(Dataset records)
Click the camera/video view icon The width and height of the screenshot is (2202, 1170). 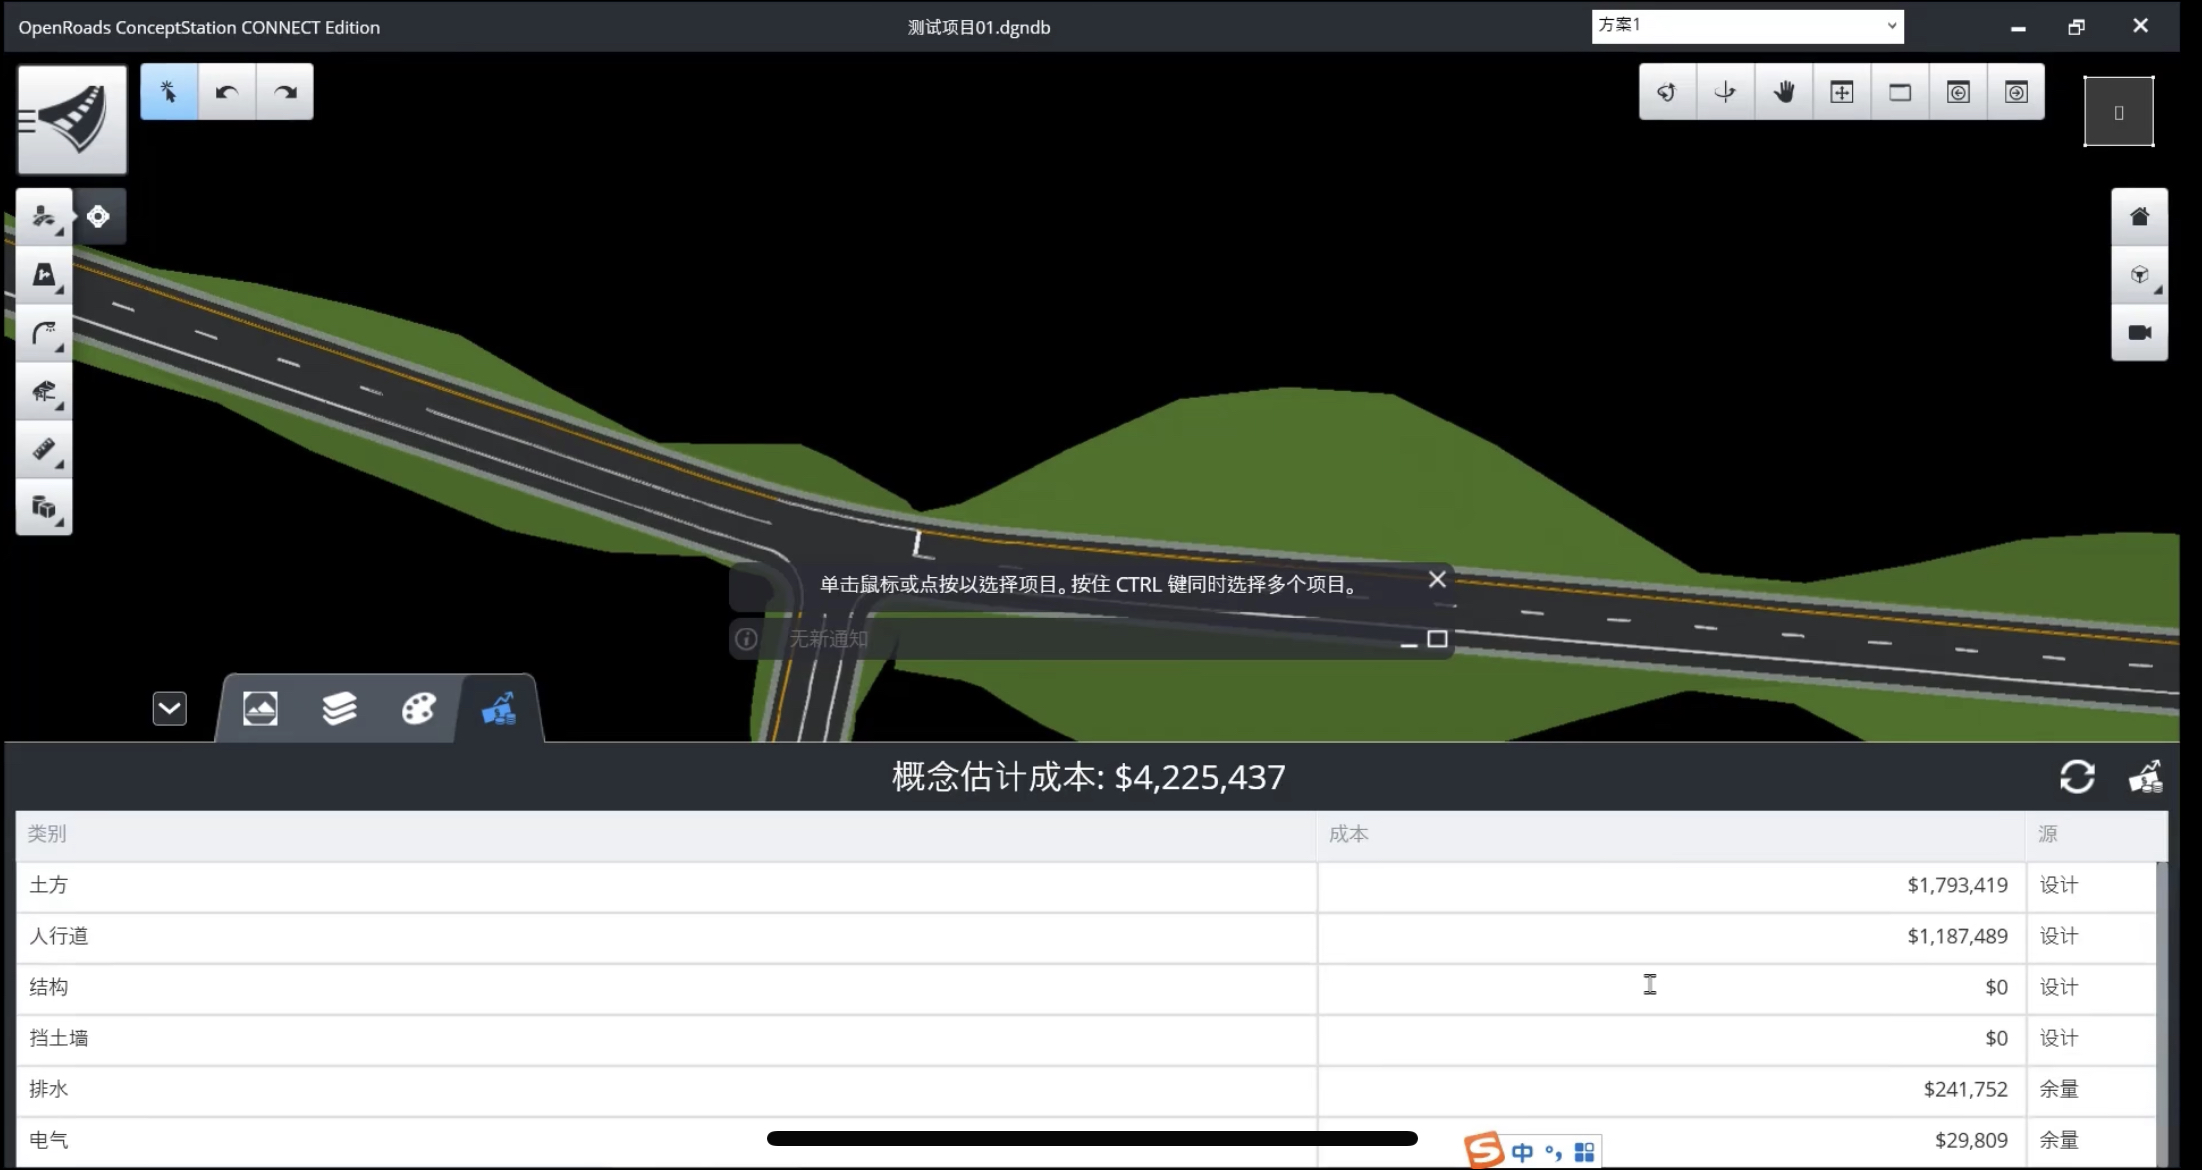coord(2140,333)
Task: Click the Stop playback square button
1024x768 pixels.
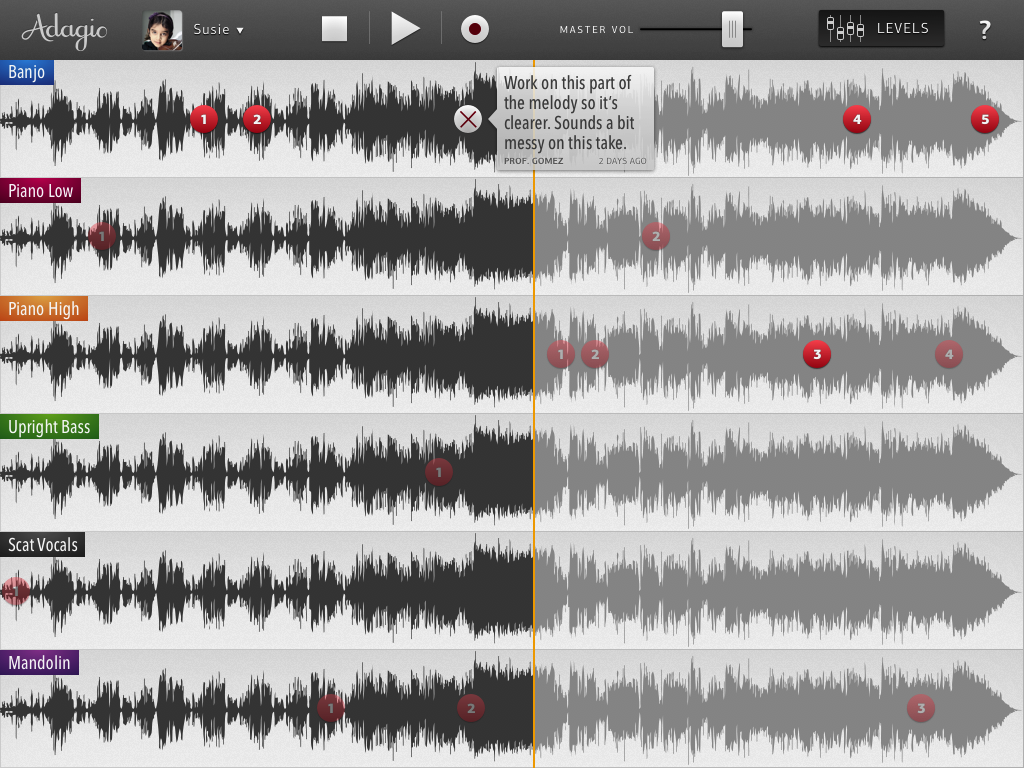Action: point(334,29)
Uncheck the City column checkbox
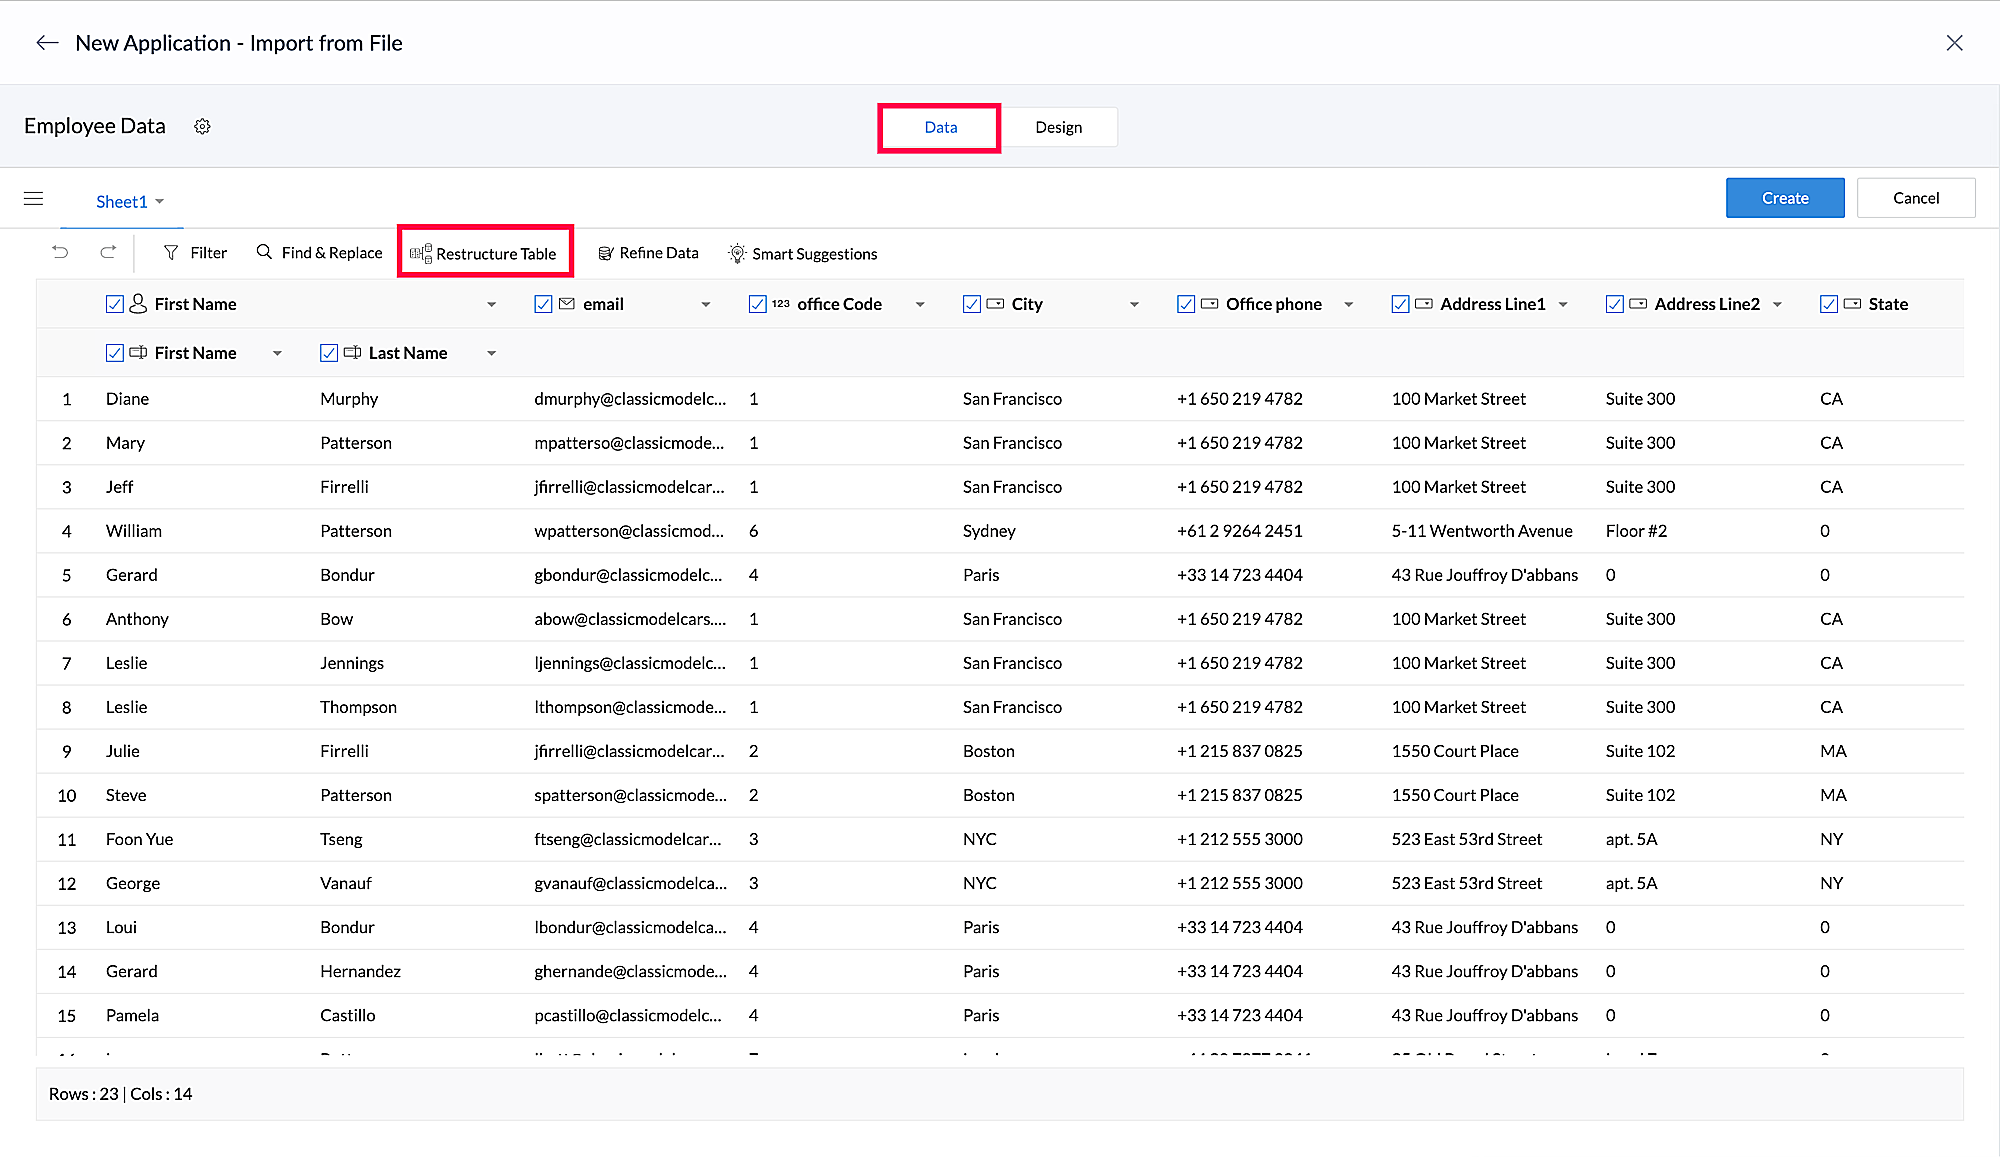 [971, 304]
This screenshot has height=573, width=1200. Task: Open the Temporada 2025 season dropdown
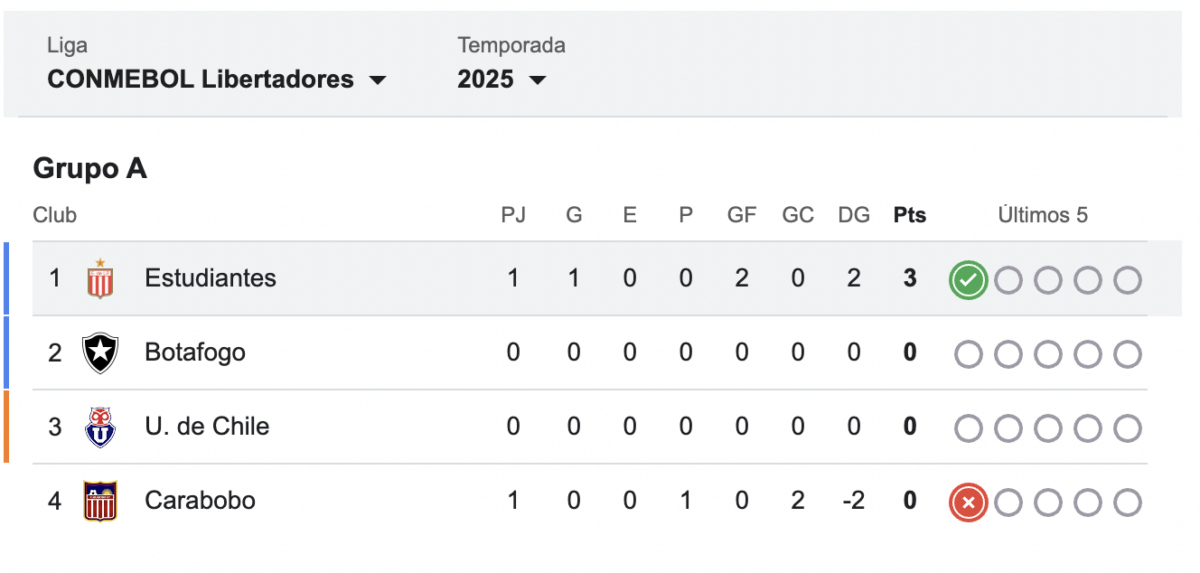(502, 79)
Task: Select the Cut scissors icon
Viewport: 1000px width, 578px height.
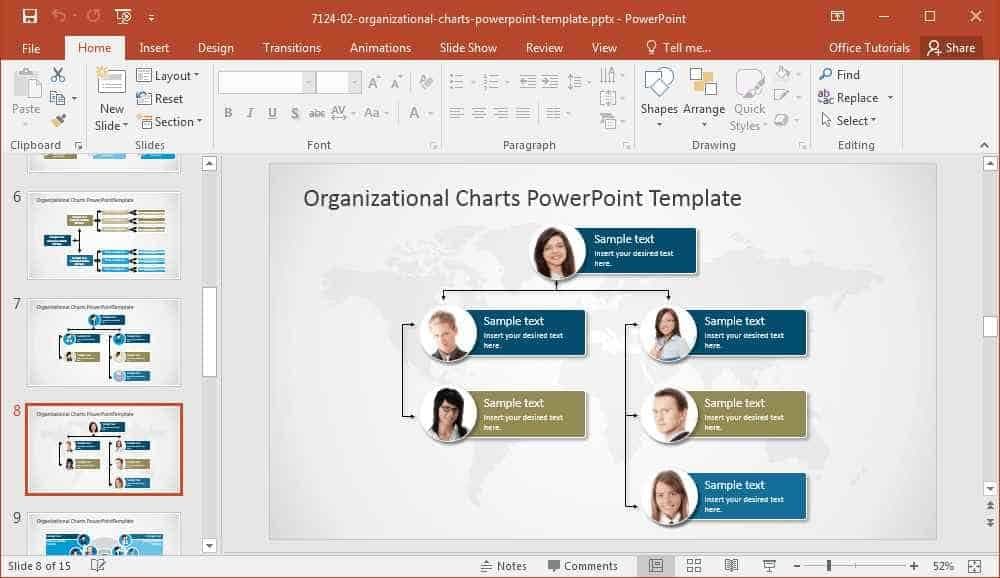Action: [58, 75]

▶ _Description of the task_
Reproduce the items starting at the line that contains "Task: Select the Cut scissors icon" and ending at the end of the items, with both ends included. Leave the pictures out of your answer.

▶ _Written answer_
Task: Select the Cut scissors icon
Viewport: 1000px width, 578px height.
Action: [58, 75]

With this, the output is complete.